▶ **PAGE EXTRACT**:
━━━━━━━━━━━━━━━━━━━━━━━━━━━━━━
Quickly estimate the planing vessel resistance

How to calculate the vessel resistance? Quickly estimate the planing vessel resistance through this empirical method.

How to calculate the vessel resistance? Quickly estimate the planing vessel resistance through this empirical method.


Note that, resistance estimation for a vessel comprises a fundamental exercise in the design of the vessel. Specifically, resistance is a property that depends on the vessel’s hull. For instance, a conventional commercial vessel with a bulbous bow will carry completely different resistance characteristics compared to a high-speed planing vessel.

Therefore, naval architects are using various methods to estimate vessel resistance as per the below list.

  • Hydrodynamic modeling/CFD analysis;
  • Model testing for accurate estimates;
  • Empirical relations in the preliminary design phase for a fair estimate of the resistance;

However, empirical relations also vary depending on the vessel’s type. Despite the Holtrop-Mennen method being the most popular, used for conventional ship hulls (usually merchant vessels), it does not apply to high-speed hulls and planing boats.

Planing Vessel

We can distinguish a planing vessel from a conventional displacement vessel by the mechanism of weight support. Note that, for a displacement vessel, the buoyancy force supports its weight. But, a planing vessel supports its weight by the hydrodynamic lift forces generated when the vessel moves at high speed over water.
━━━━━━━━━━━━━━━━━━━━━━━━━━━━━━
▶ **COLLECTED DATA**:
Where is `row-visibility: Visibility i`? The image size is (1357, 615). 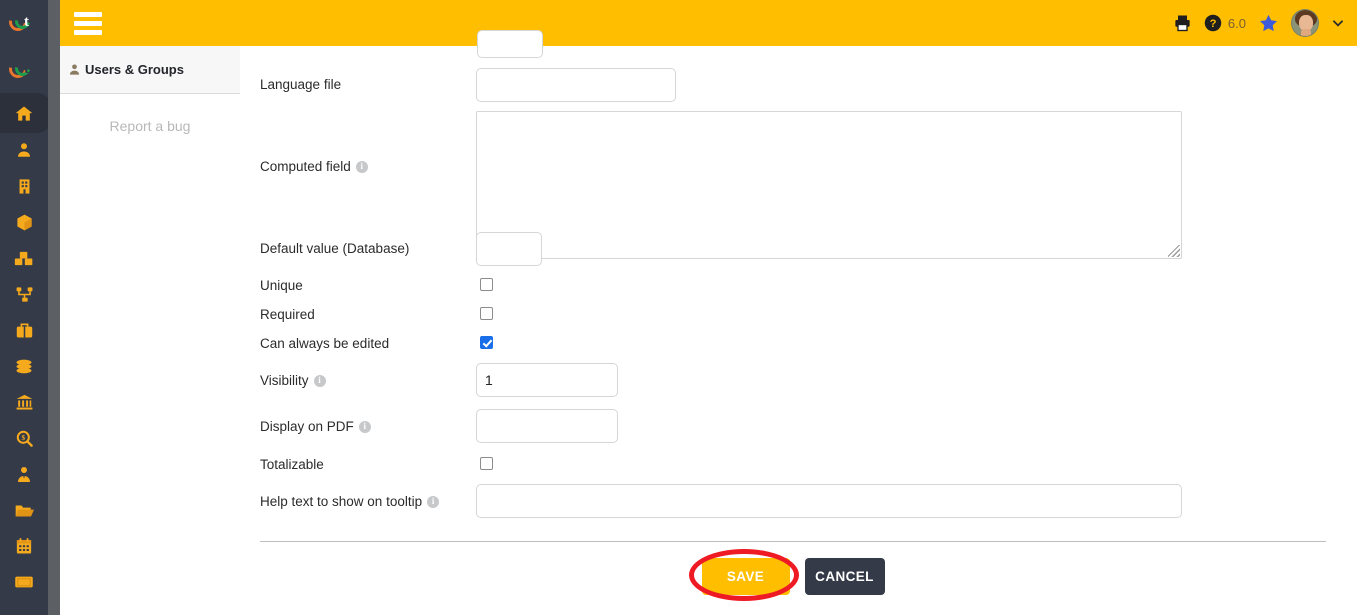
row-visibility: Visibility i is located at coordinates (293, 380).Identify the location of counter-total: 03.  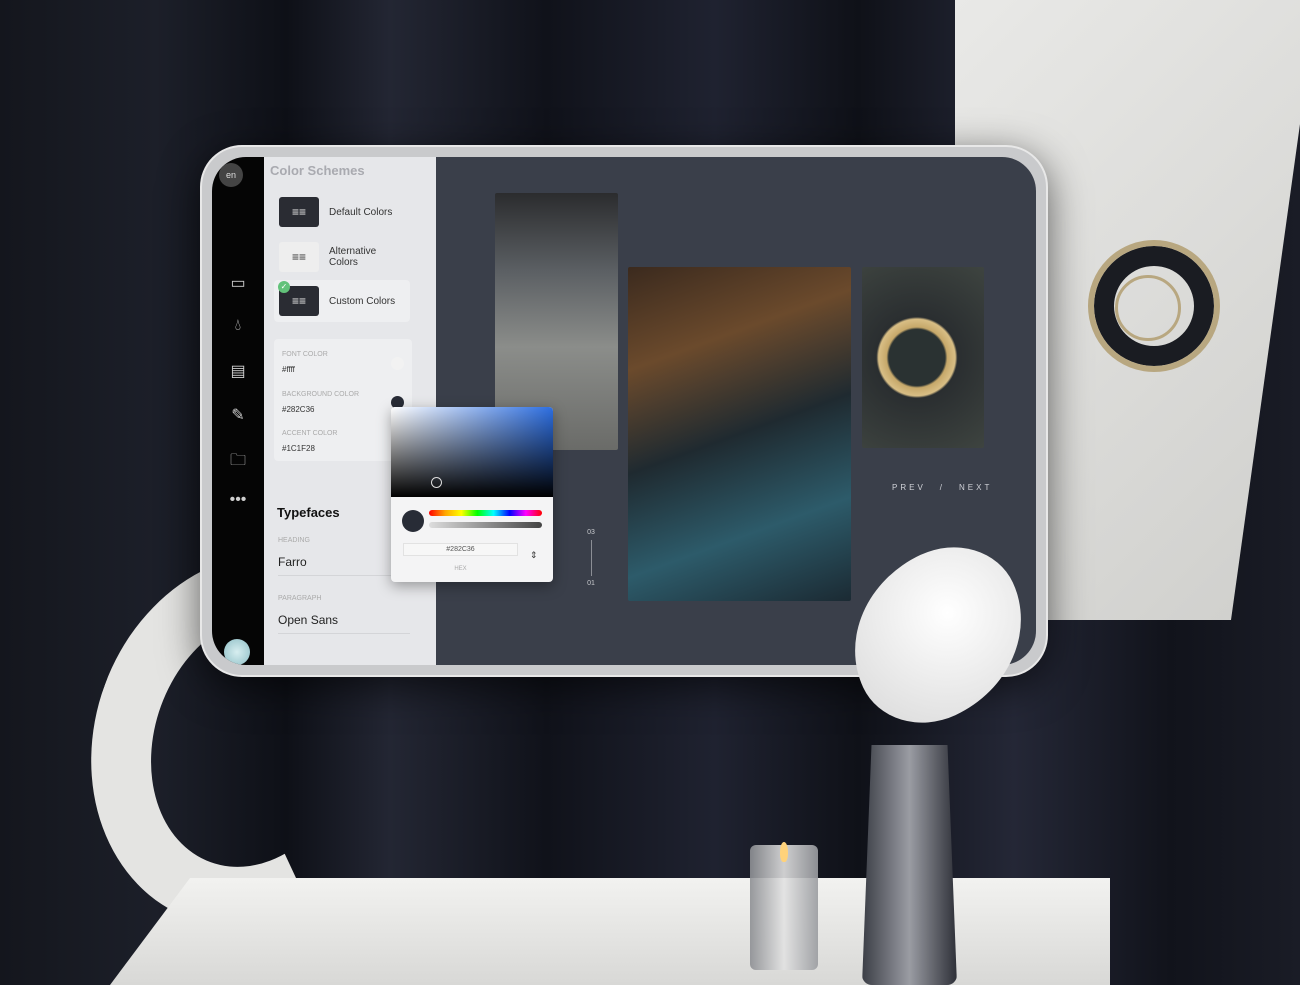
(591, 532). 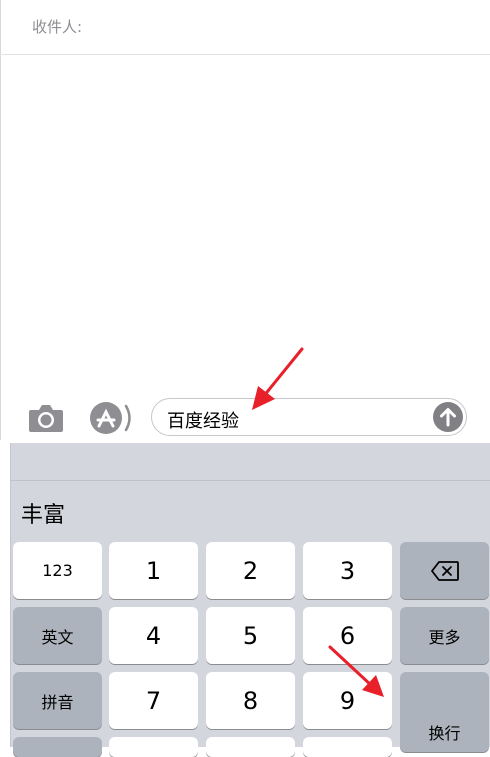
━━━━━━━━━━━━━━━━━━━━━━━━━━━━━━
▶ **TASK**: Reproduce everything from "We can distinguish" down to "speed over water." in the text on planing vessel resistance. The data plays no role in what follows.

▶ **RESPONSE AREA**:
We can distinguish a planing vessel from a conventional displacement vessel by the mechanism of weight support. Note that, for a displacement vessel, the buoyancy force supports its weight. But, a planing vessel supports its weight by the hydrodynamic lift forces generated when the vessel moves at high speed over water.